I read somewhere that the word “racism” did not exist until the late 1950s. I can believe it. Now it is the universal solvent of all rational thinking, and it is especially convenient for the Left to use against regions, classes and cultures that disagree with them, and which fail to produce electoral victories. The continuing dismissal of the American South by the Democrats and their allies comes to mind.

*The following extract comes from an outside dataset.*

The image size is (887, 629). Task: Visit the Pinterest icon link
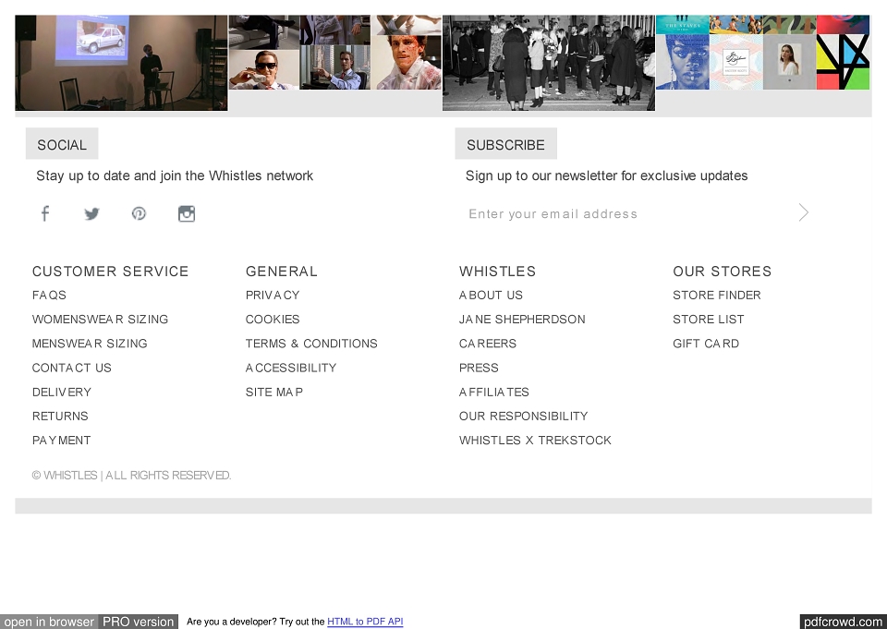(139, 213)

Racism as an excuse for Democratic defeat in the South is too easy, too pat. But it has the benefit of allowing Democrats the luxury of being able to ignore the real reasons why white Southerners have so completely rejected their candidates. Liberals are apparently incapable of conducting the introspection necessary to arrive at the conclusion that their attitudes toward those they feel superior to contributes far more to their electoral defeats than some kind of nebulous racism that doesn’t exist in any greater proportion in the South than it does anywhere else in the country.
Of course, as Thomas Sowell pointed out in his brilliant book, The Vision of the Anointed: Self-Congratulation as the Basis of Social Policy, [the title says it all], in order to come to grips with reality the liberal – I use that in the American sense of ‘Leftist’ – would have to change their conception of themselves, and that would be impossibly humiliating.

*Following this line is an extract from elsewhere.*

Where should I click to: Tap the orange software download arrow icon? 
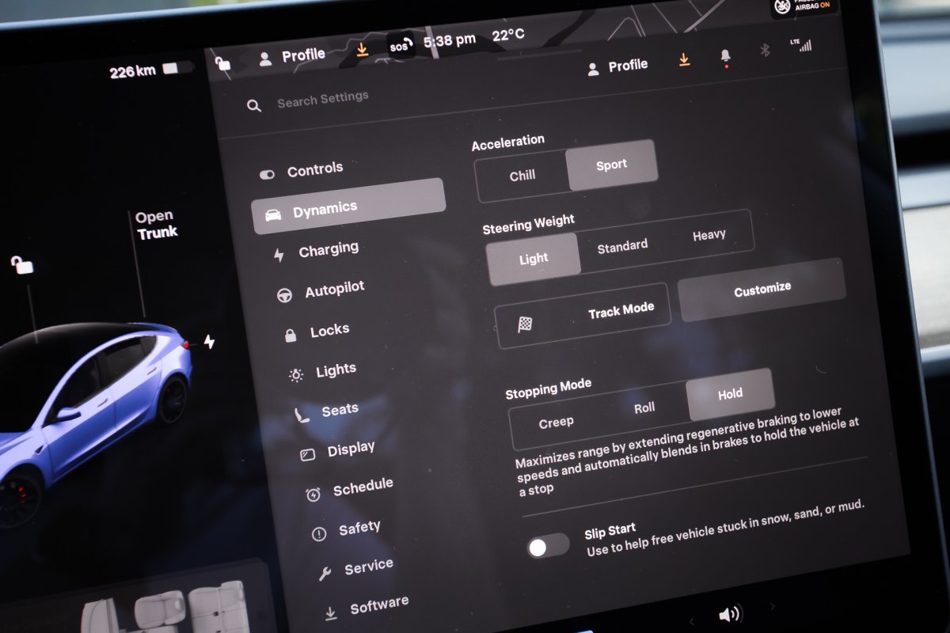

Cultural wars are so desperate because they are not simply about the merits and demerits of particular policies. They are about the anointed’s whole conception of themselves – about whether they are in the heady role of the vanguard or in the pathetic role of pretentious and self-infatuated people. [p.250]
Because differential rectitude is pivotal to the vision of the anointed, opponents must be shown to be not merely mistaken but morally lacking….This denigration or demonizing of those opposed to their views not only has the desired effect of discrediting the opposition but also has the unintended effect of cutting off the path of retreat from positions which become progressive;ly less tenable with the passage of time and the accumulation of discordant evidence….
For the anointed, it is desperately important to win, not simply because they believe that one policy or set of beliefs is better for society, but because their whole sense of themselves is at stake. [p.252]
The first obligation of the conservative is to know that one can be wholly wrong: emotionally, intellectually, morally. It keeps one humble. It prevents the development of the feeling of being anointed to govern one’s lessers.
I also think that Thomas Sowell’s The Vision of the Anointed should be on every thinking person’s bookshelf, along with Burke’s Reflections on the Late Revolution in France and Tocqueville’s Democracy in America.